5 Das Lag (2016:1145) om offentlig upphandling (Gesetz [2016:1145] über die öffentliche Auftragsvergabe, im Folgenden: LOU) sieht in seinem Kapitel 17 § 13 Abs. 1 vor, dass ein Auftrag oder eine Rahmenvereinbarung ohne neues Vergabeverfahren im Zuge eines Auftragnehmerwechsels geändert werden kann, wenn die folgenden Voraussetzungen erfüllt sind:

„1. Der neue Auftragnehmer tritt im Zuge einer Unternehmensumstrukturierung – einschließlich Übernahme, Fusion, Erwerb oder Insolvenz – ganz oder teilweise an die Stelle des ursprünglichen Auftragnehmers, und

2. der Umstand, dass ein neuer Auftragnehmer ganz oder teilweise an die Stelle des ursprünglichen Auftragnehmers tritt, hat keine sonstigen wesentlichen Änderungen des Auftrags oder der Rahmenvereinbarung zur Folge.“

6 Nach Auffassung des vorlegenden Gerichts verlangt Kapitel 17 § 13 Abs. 2 LOU bei einem solchen Auftragnehmerwechsel, dass der neue Auftragnehmer nicht aufgrund der in diesem Gesetz vorgesehenen Ausschlussgründe ausgeschlossen werden darf und dass er die im ursprünglichen Auftrag vorgesehenen Eignungskriterien erfüllt.
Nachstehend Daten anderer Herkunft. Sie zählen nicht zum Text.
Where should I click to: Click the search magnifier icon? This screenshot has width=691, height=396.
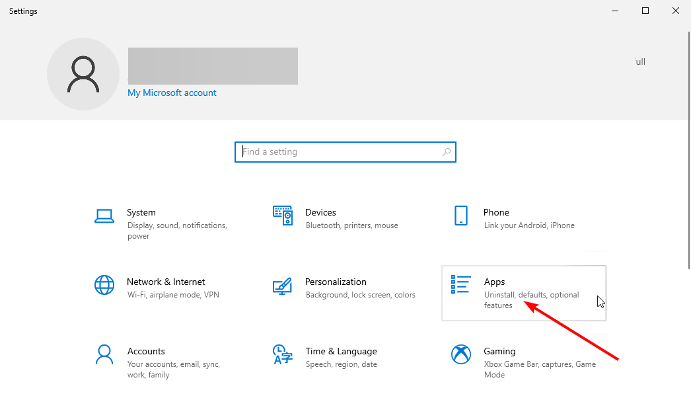pos(447,151)
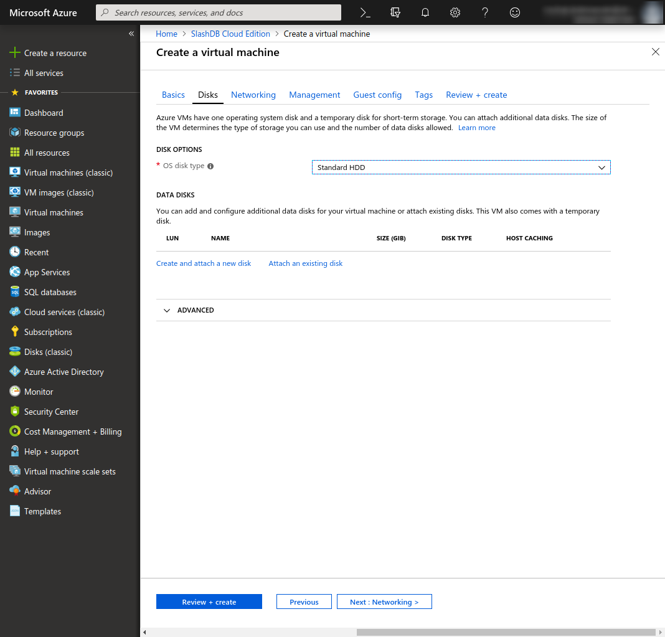Viewport: 665px width, 637px height.
Task: Open Security Center in the sidebar
Action: click(x=51, y=412)
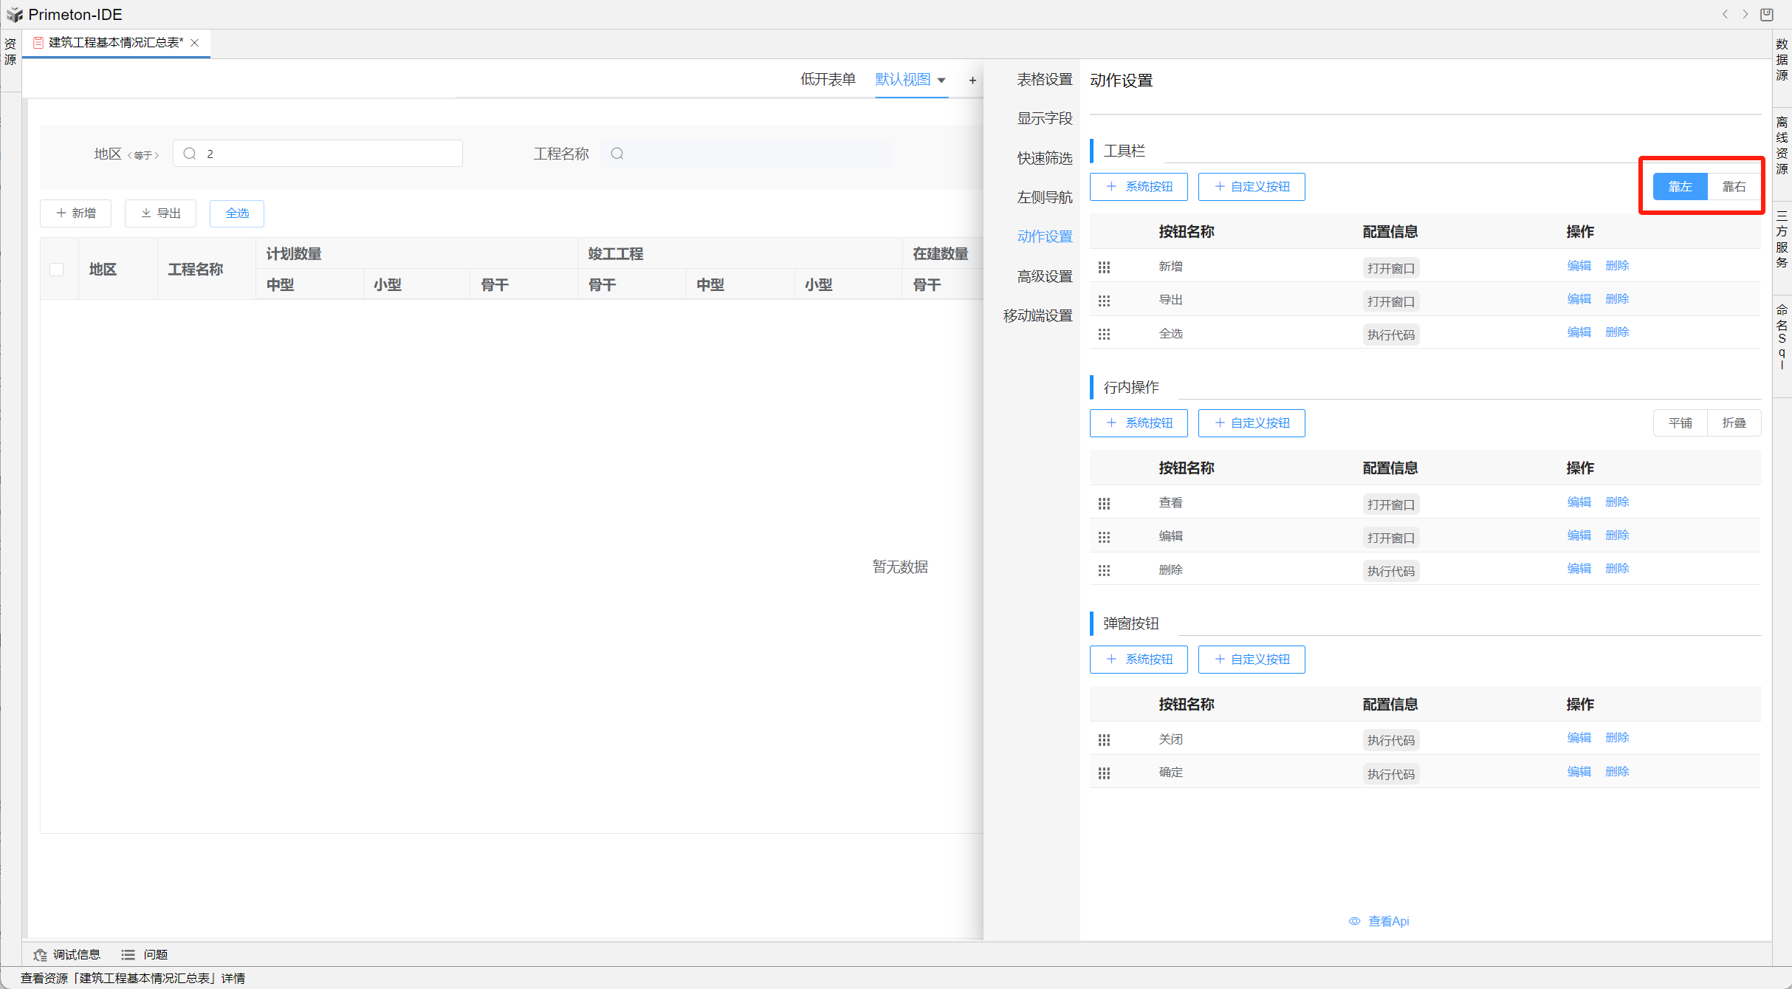
Task: Click the plus icon to add view
Action: [x=972, y=81]
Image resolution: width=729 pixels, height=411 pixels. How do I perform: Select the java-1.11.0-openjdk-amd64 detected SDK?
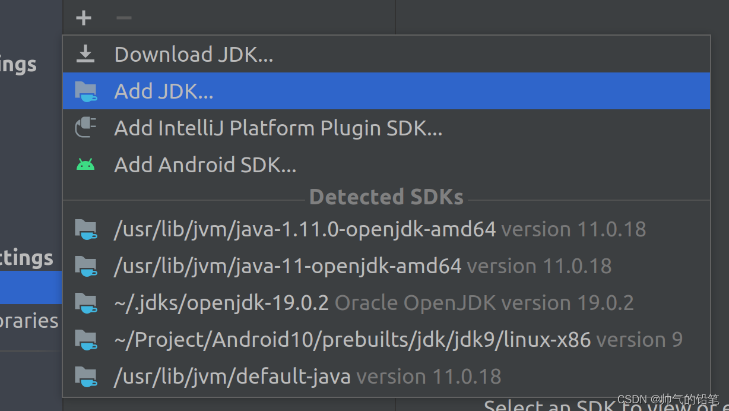coord(305,229)
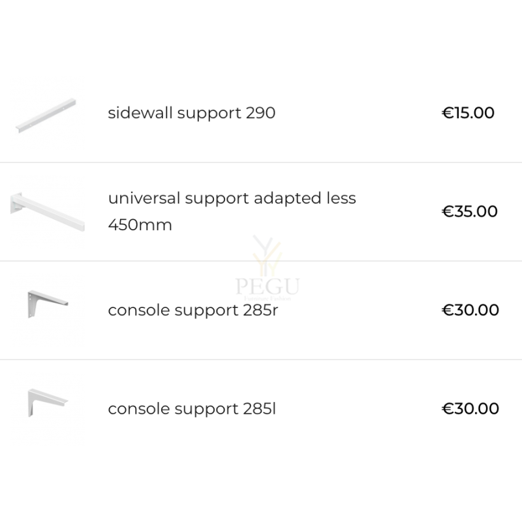Click the €35.00 price of universal support
Screen dimensions: 522x522
click(x=470, y=211)
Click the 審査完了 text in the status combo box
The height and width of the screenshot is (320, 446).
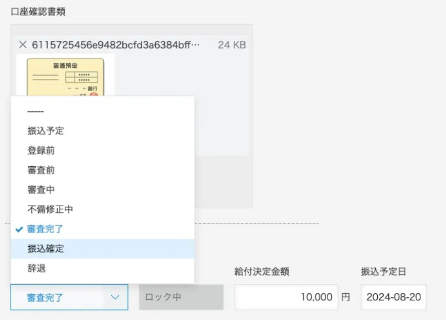click(46, 297)
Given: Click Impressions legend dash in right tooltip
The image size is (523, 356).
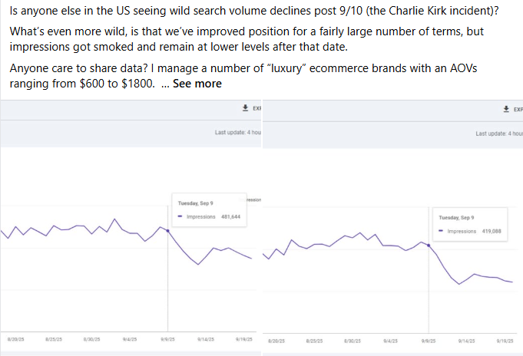Looking at the screenshot, I should pyautogui.click(x=442, y=231).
Ausgangsrechtsstreit und Vorlagefrage

7 Das Zentralamt hatte für den Erwerb von Hardware in einem nicht offenen Verfahren gemäß dem inzwischen aufgehobenen Lag (2007:1091) om offentlig upphandling (Gesetz [2007:1091] über die öffentliche Auftragsvergabe) mit Aufruf zum Wettbewerb vier Rahmenverträge vergeben. In diesem Verfahren erfüllten 17 Bieter, u. a. Advania, Dustin und die Misco AB, die Eignungskriterien. Anders als Dustin und Misco gehörte Advania nicht zu den neun Bewerbern, die zur Abgabe eines Angebots aufgefordert wurden. Am Ende des Verfahrens erhielt Misco Rahmenvereinbarungen für alle vier fraglichen Bereiche und Dustin Rahmenvereinbarungen in zwei Bereichen.

8 Mit Schreiben vom 4. Dezember 2017 beantragte Misco beim Zentralamt, die Übertragung ihrer vier Rahmenvereinbarungen auf Advania zuzulassen. Am 12. Dezember 2017 wurde Misco für insolvent erklärt, und am 18. Januar 2018 schloss der Konkursverwalter mit Advania eine Vereinbarung, nach der die Übertragung dieser vier Rahmenvereinbarungen vorgesehen war. Diese Übertragung wurde vom Zentralamt im Februar 2018 genehmigt.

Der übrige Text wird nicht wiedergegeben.